F. Quel était cet accident?

S. La guerre. J’étais venu en Amérique passer des vacances. J’avais fait une année de droit à Oxford. Je suis donc venu ici, je visitais la côte ouest où résidaient mon oncle et ma tante quand la guerre a été déclarée. Je ne pouvais donc pas retourner chez moi. Je suis retourné à New York, c’était là que s’arrêtait mon billet, j’ai travaillé au magasin de mon cousin pendant un certain temps. Puis je suis allé au Musée d’art moderne, il y avait une salle réservée au cinéma, on m’a permis de rester là. On ne me payait pas, mais on me permettait de trainer là.
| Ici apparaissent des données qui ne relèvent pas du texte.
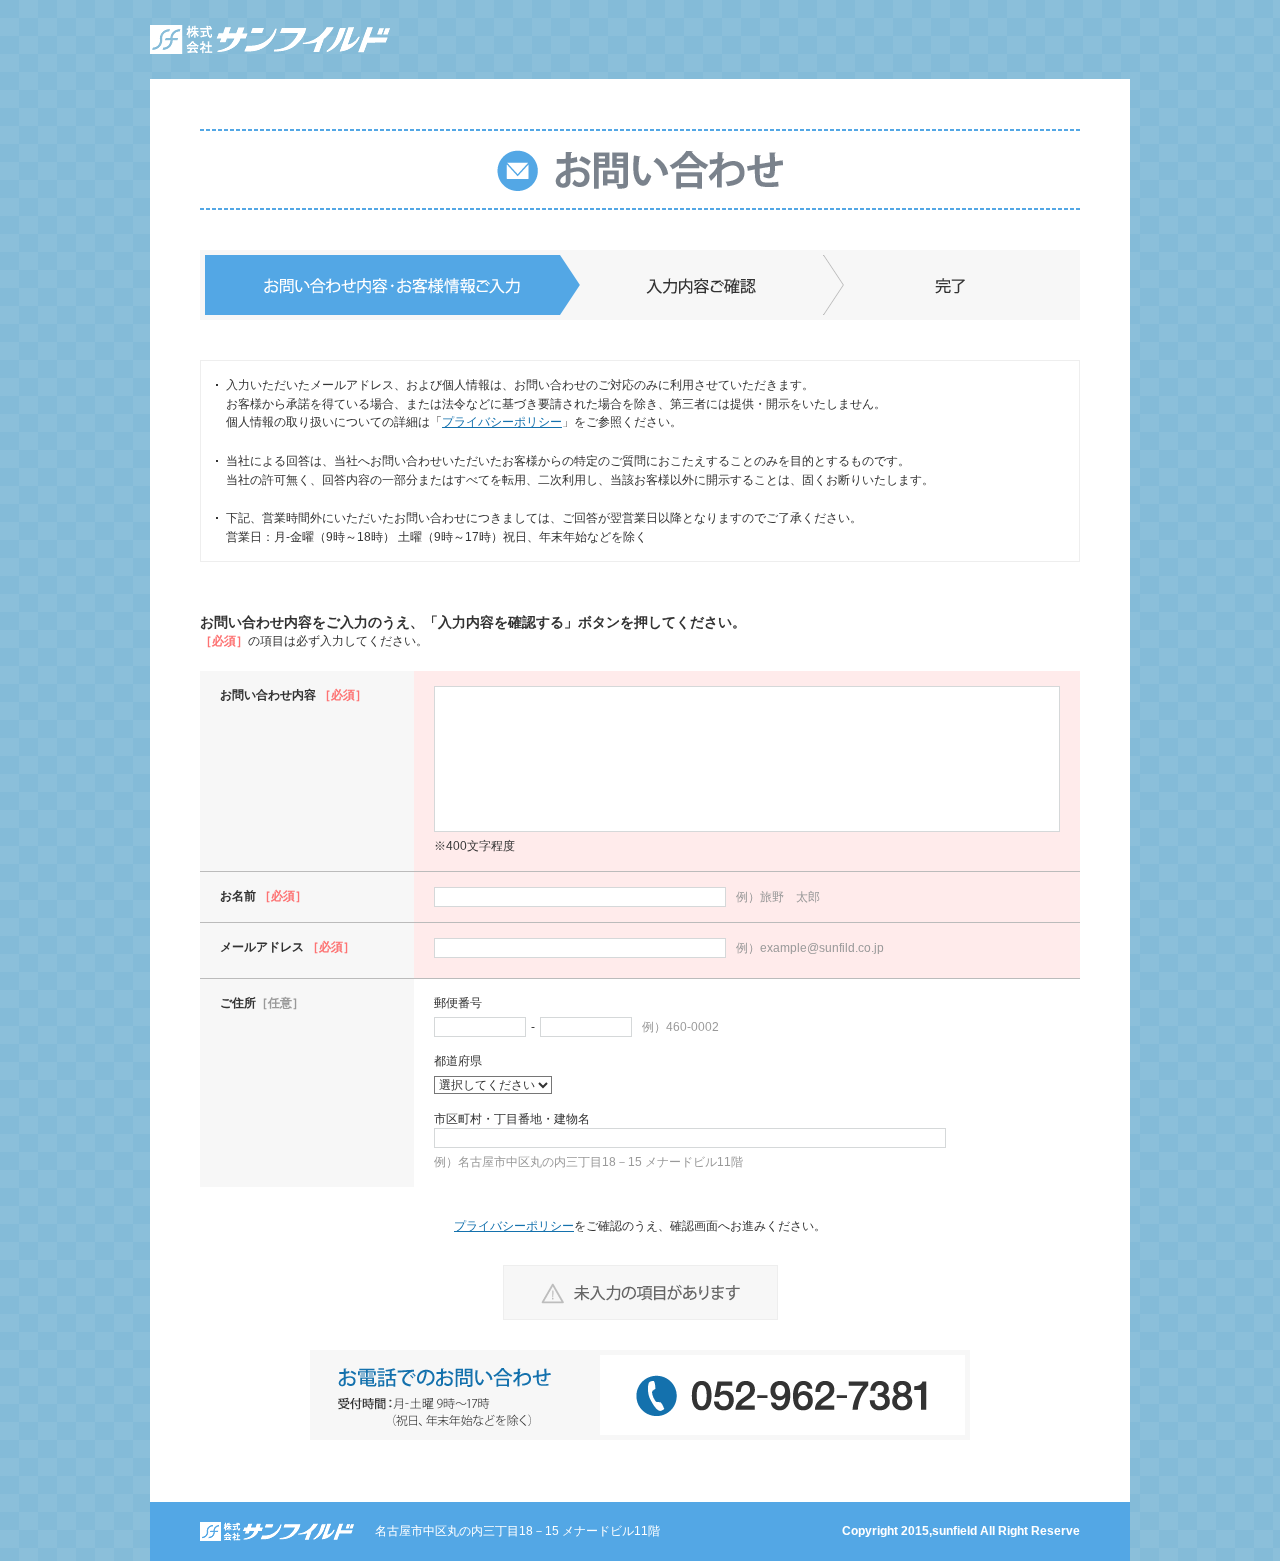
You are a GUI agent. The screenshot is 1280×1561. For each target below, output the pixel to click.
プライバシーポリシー (502, 422)
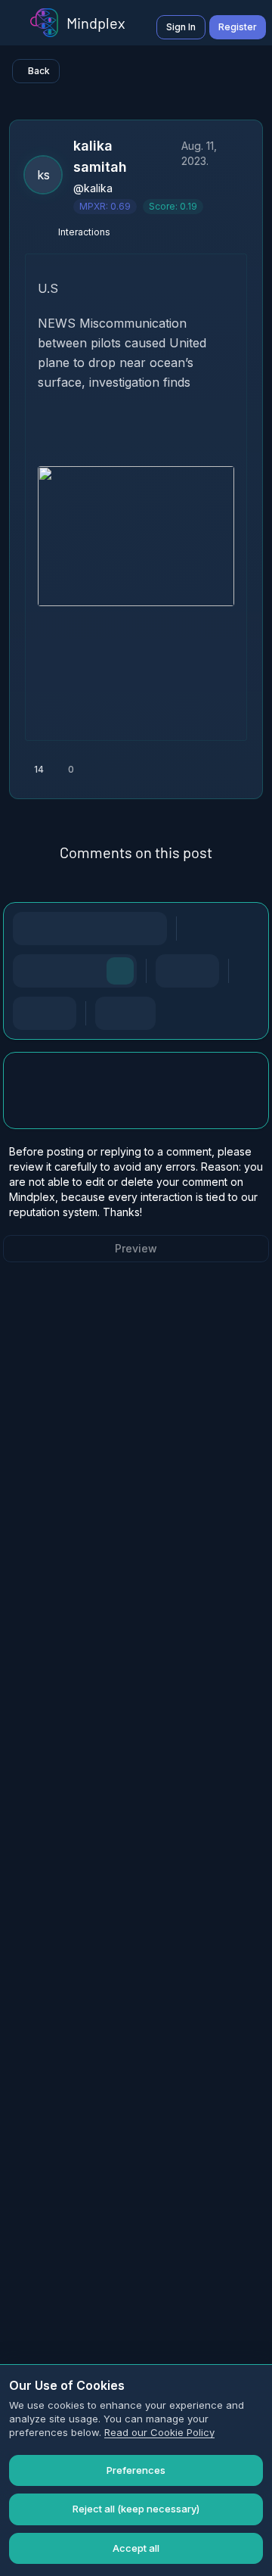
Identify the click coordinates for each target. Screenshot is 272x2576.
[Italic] (59, 928)
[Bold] (29, 928)
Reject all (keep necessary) (136, 2509)
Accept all (136, 2548)
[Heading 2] (59, 971)
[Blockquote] (59, 1013)
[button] (136, 352)
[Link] (150, 928)
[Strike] (90, 928)
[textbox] (136, 1105)
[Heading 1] (29, 971)
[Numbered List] (202, 971)
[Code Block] (29, 1013)
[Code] (120, 928)
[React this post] (116, 769)
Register (237, 27)
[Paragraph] (120, 971)
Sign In (181, 27)
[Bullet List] (172, 971)
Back (39, 70)
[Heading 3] (90, 971)
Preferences (136, 2470)
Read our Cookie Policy (159, 2432)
Quand j’étais à New York, j’ai appris que John Grierson était parti au Canada. J’ai donc sauté dans le premier autobus et je suis allé au Canada. Je lui ai demandé une entrevue qu’il m’a tout de suite accordée. Je lui ai demandé s’il pouvait m’engager. Il m’a dit qu’il ne pouvait vraiment pas m’engager parce qu’il était directeur de l’Office du film. Il m’a dit qu’il y avait un autre organisme qui s’appelait le Canadian Government Motion Picture Bureau qui embauchait. Il m’a envoyé rencontrer le responsable de ce bureau qui m’a dit : « Je n’accepte plus les jeunes punks de Grierson ». Je suis donc retourné voir Grierson et je lui ai dit que cela n’avait pas marché. Il a ri et il a dit : « Bien, je viens juste de signer un contrat avec Budge Crawley pour qu’il tourne un film sur l’Islande dans les Prairies. Téléphone-lui et dis-lui qu’il a un nouvel assistant-caméraman. » C’est ce que j’ai fait. J’apprenais tout le temps, le travail du montage, la façon dont on pouvait mettre des bouts de film ensemble, me fascinait.